Task directions –
What you should end up with is an exact copy of the lines from the one holding "Click the selected" through the last line of the entries below, both included, and nothing else; leave every picture out.

Stored data:

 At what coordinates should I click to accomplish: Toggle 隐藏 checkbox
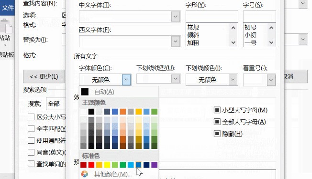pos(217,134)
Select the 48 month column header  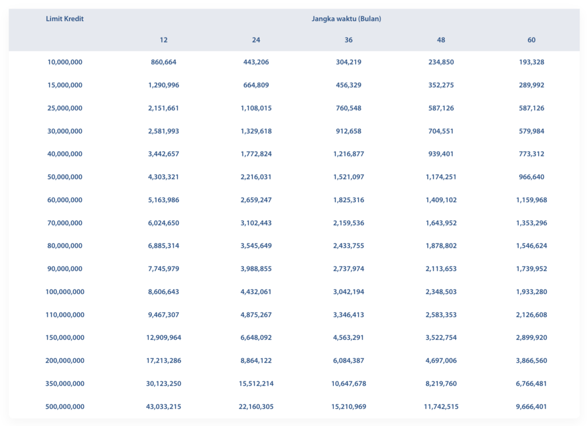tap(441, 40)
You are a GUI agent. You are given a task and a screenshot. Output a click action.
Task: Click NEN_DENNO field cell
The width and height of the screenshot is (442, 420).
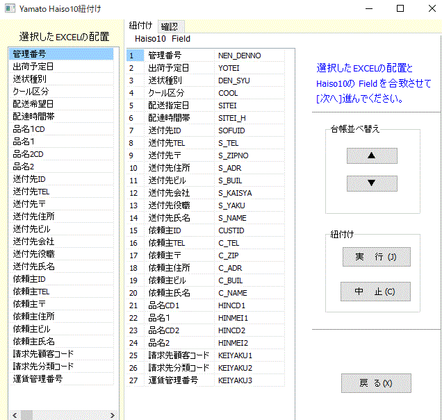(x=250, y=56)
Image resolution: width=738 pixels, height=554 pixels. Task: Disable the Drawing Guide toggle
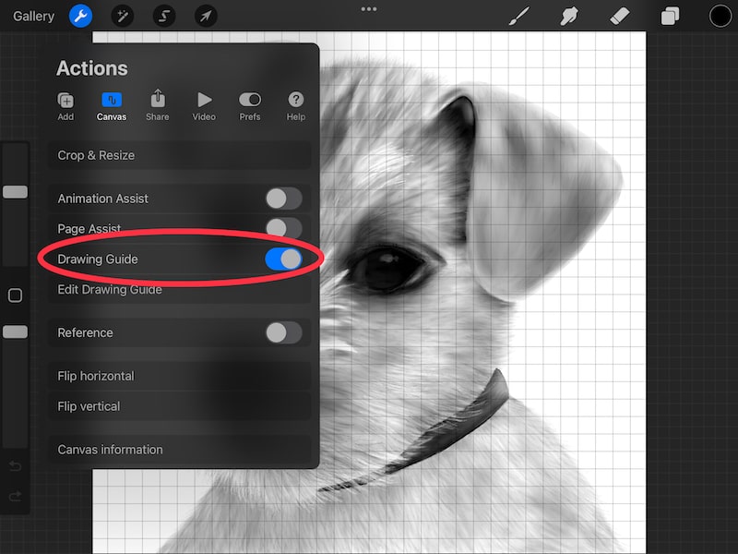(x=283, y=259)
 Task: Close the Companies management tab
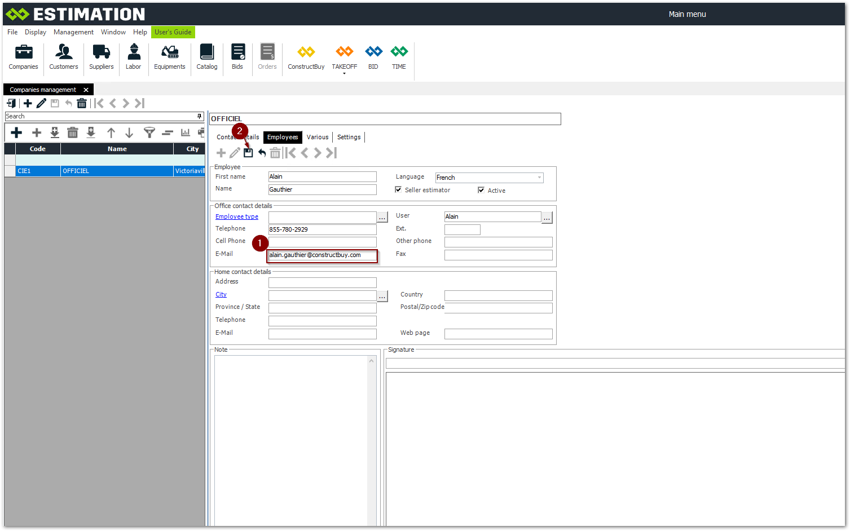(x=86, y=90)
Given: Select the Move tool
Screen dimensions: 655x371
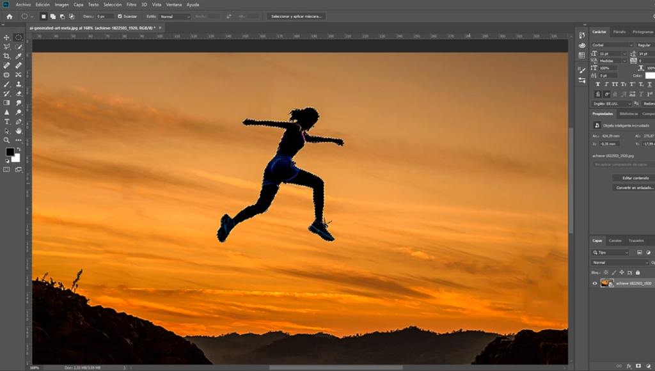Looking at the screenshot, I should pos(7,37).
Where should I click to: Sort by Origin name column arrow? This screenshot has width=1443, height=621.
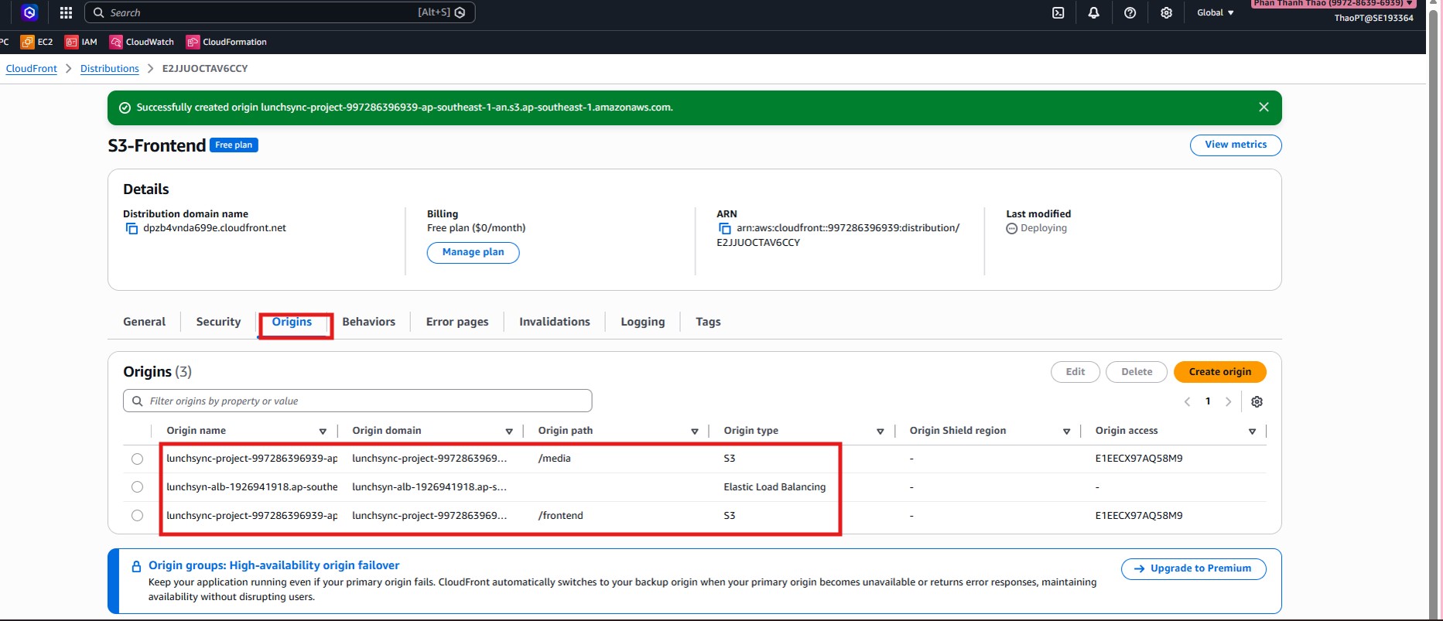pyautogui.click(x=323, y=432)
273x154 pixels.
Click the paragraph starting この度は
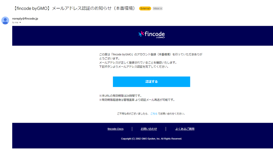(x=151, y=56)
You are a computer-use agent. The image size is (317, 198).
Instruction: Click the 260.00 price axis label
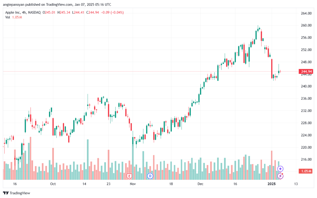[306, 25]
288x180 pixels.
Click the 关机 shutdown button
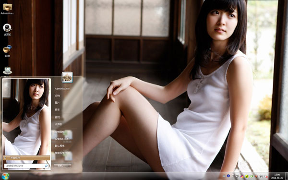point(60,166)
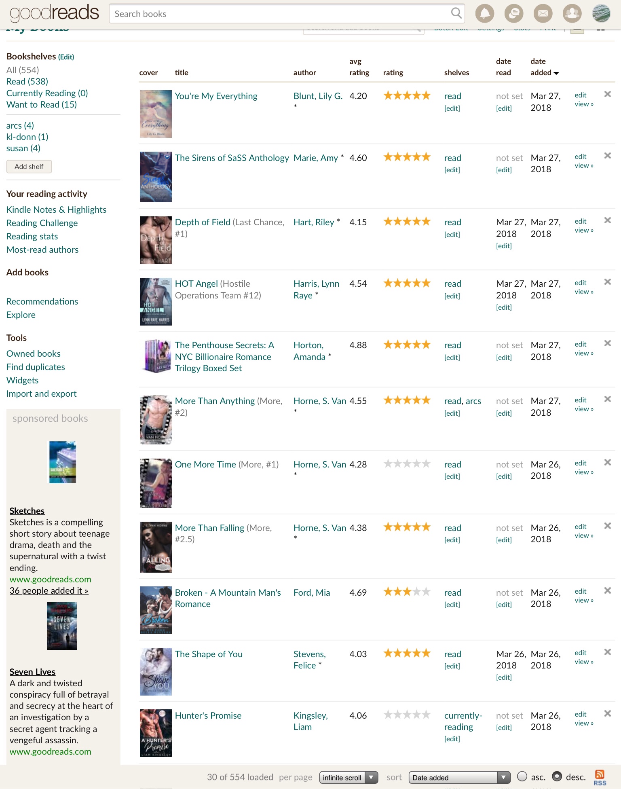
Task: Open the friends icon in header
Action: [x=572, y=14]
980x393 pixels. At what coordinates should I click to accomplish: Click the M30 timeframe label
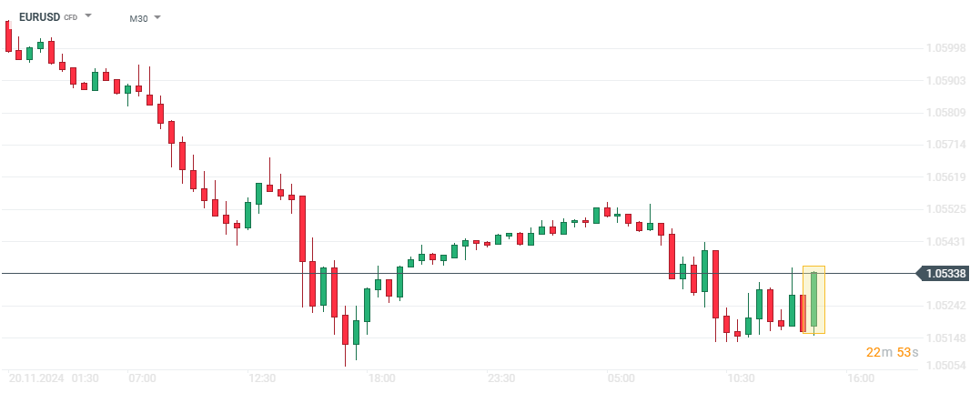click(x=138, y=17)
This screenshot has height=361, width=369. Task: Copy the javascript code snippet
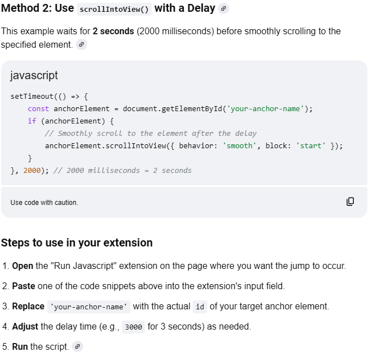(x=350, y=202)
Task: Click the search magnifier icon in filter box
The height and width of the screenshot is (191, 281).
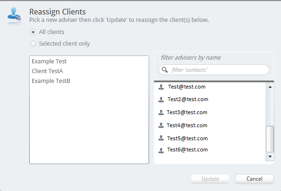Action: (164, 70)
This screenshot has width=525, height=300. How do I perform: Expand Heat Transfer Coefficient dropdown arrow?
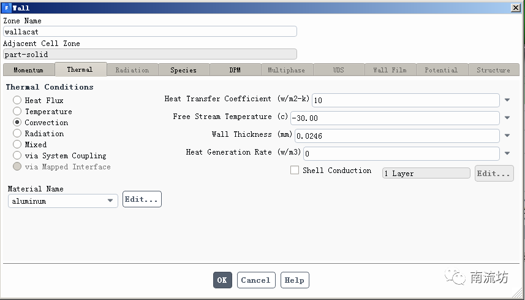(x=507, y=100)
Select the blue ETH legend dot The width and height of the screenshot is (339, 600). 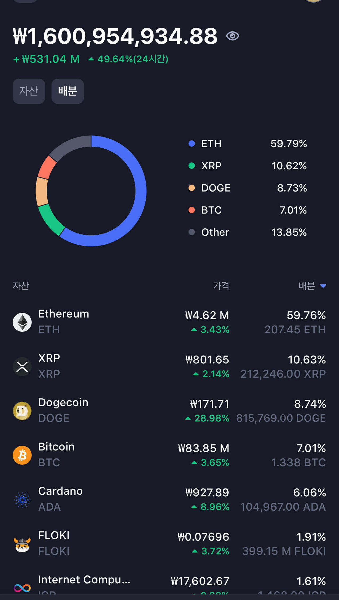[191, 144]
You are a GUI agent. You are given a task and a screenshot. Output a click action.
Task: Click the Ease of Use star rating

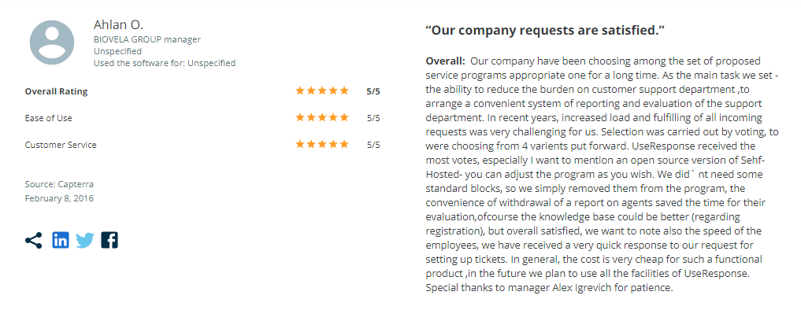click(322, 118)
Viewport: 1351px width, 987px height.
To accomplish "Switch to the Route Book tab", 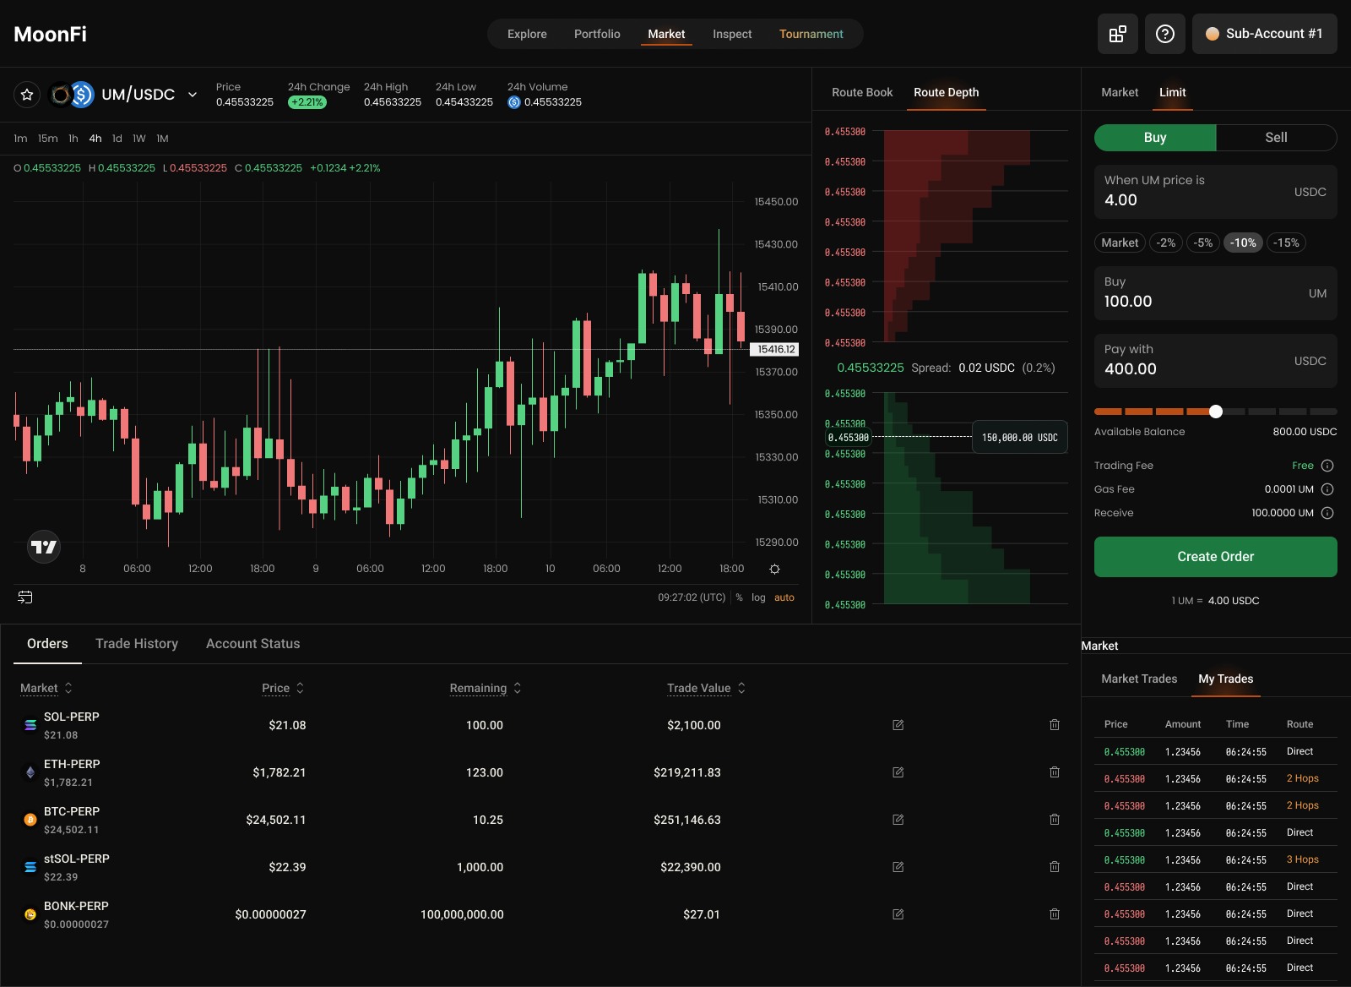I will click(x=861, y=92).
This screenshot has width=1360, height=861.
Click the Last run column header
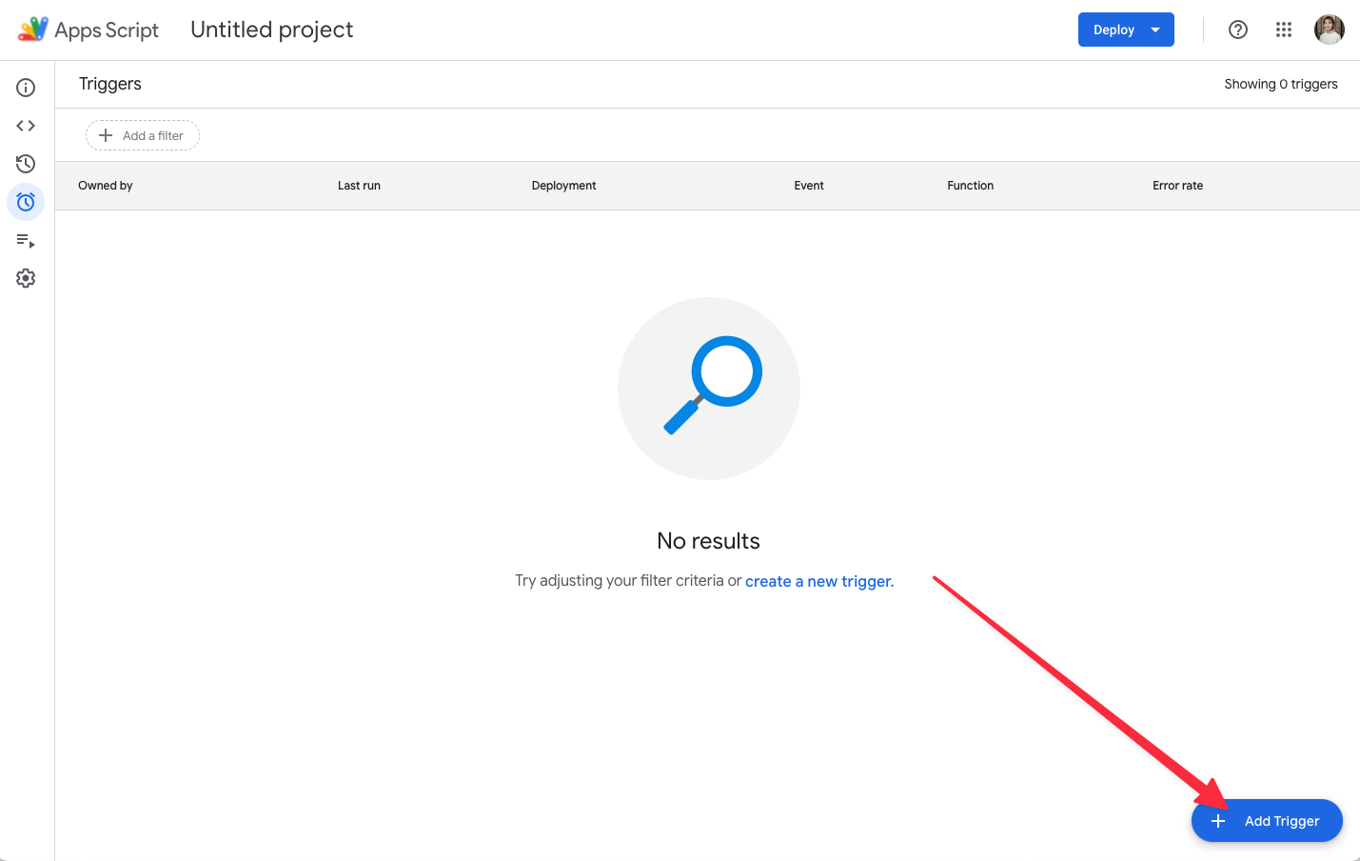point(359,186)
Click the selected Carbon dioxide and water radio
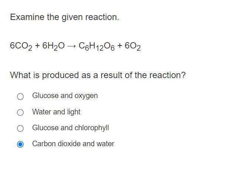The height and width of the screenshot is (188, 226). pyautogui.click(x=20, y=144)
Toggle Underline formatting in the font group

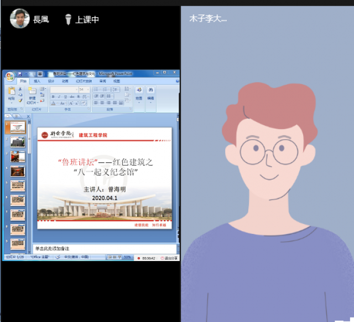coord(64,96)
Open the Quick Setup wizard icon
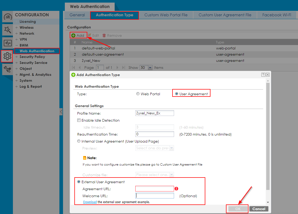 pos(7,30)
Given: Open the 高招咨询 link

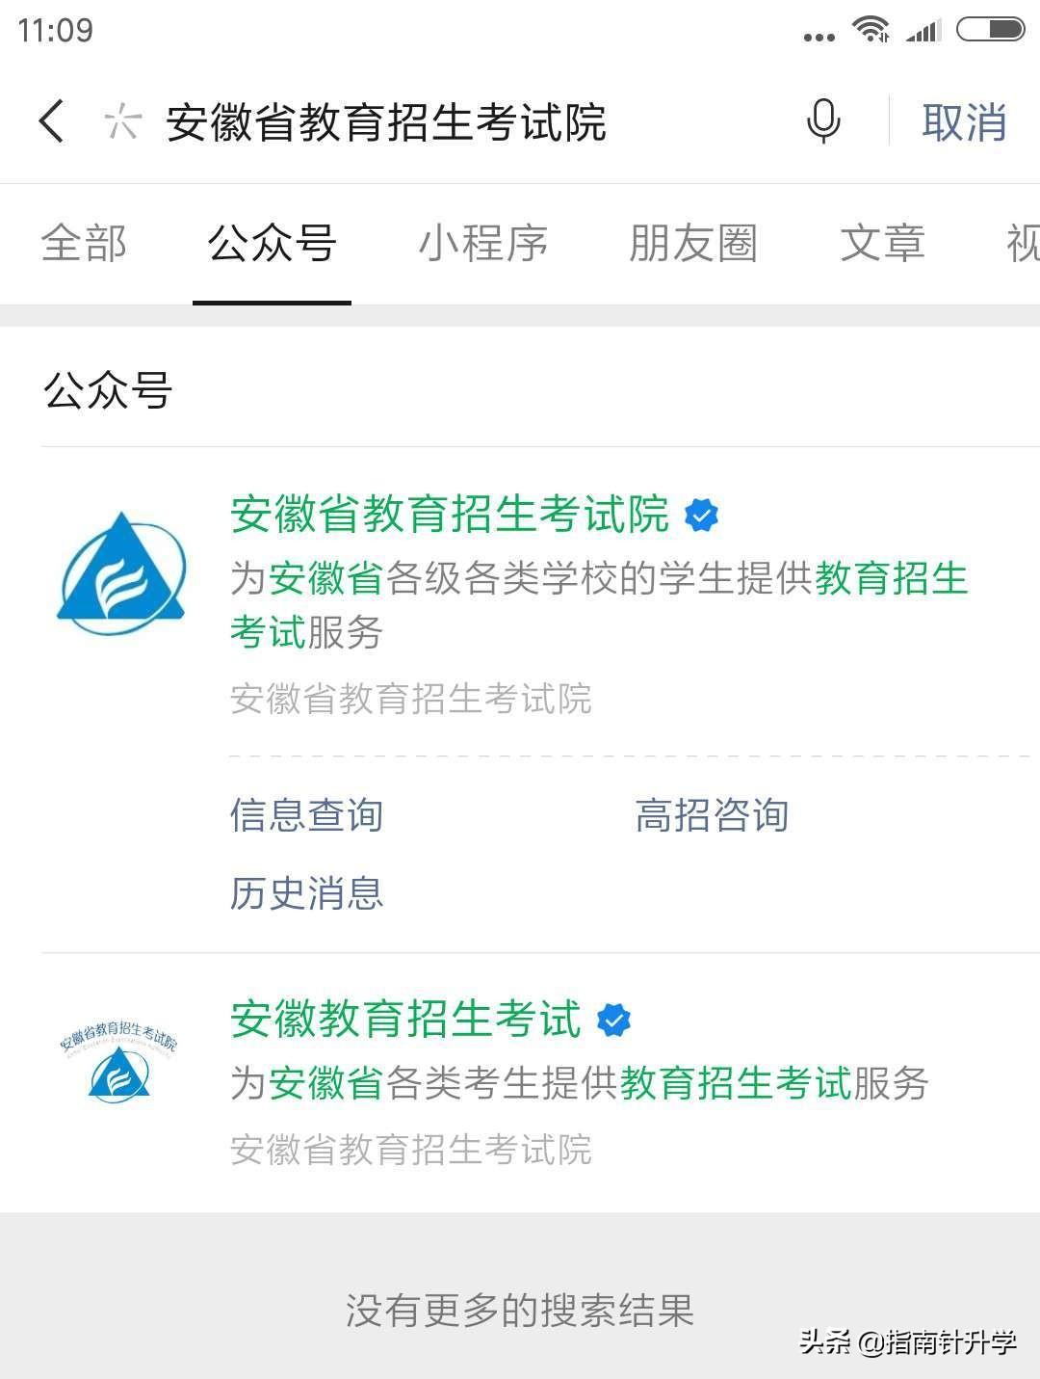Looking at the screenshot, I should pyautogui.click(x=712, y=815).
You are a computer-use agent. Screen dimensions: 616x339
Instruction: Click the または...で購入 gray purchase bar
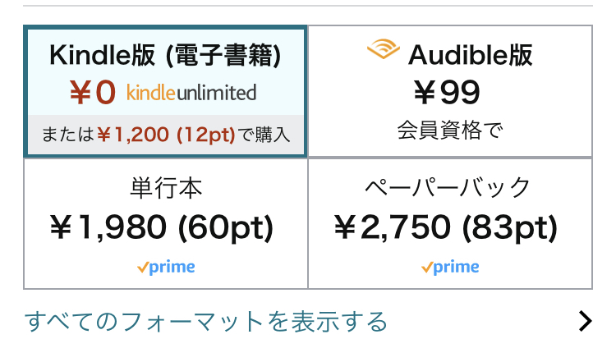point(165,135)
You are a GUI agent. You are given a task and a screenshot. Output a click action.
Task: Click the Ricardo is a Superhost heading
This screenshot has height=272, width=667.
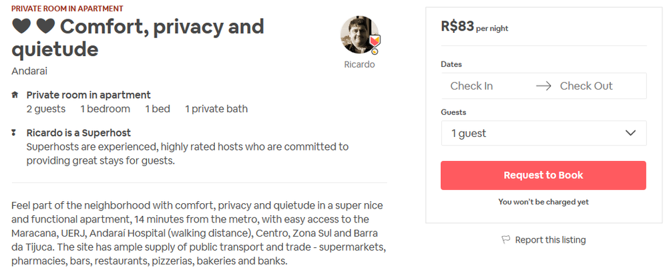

Exercise response –
Click the selected Carbon dioxide and water radio
The height and width of the screenshot is (188, 226). pyautogui.click(x=20, y=144)
Toggle Underline formatting in the font group

coord(64,96)
Open the Quick Setup wizard icon
 pos(7,30)
Given: Open the 高招咨询 link

Looking at the screenshot, I should pyautogui.click(x=712, y=815).
You are a computer-use agent. Screen dimensions: 616x339
Instruction: Click the または...で購入 gray purchase bar
point(165,135)
You are a GUI agent. You are given a task and a screenshot. Output a click action.
Task: Click the Ricardo is a Superhost heading
This screenshot has height=272, width=667.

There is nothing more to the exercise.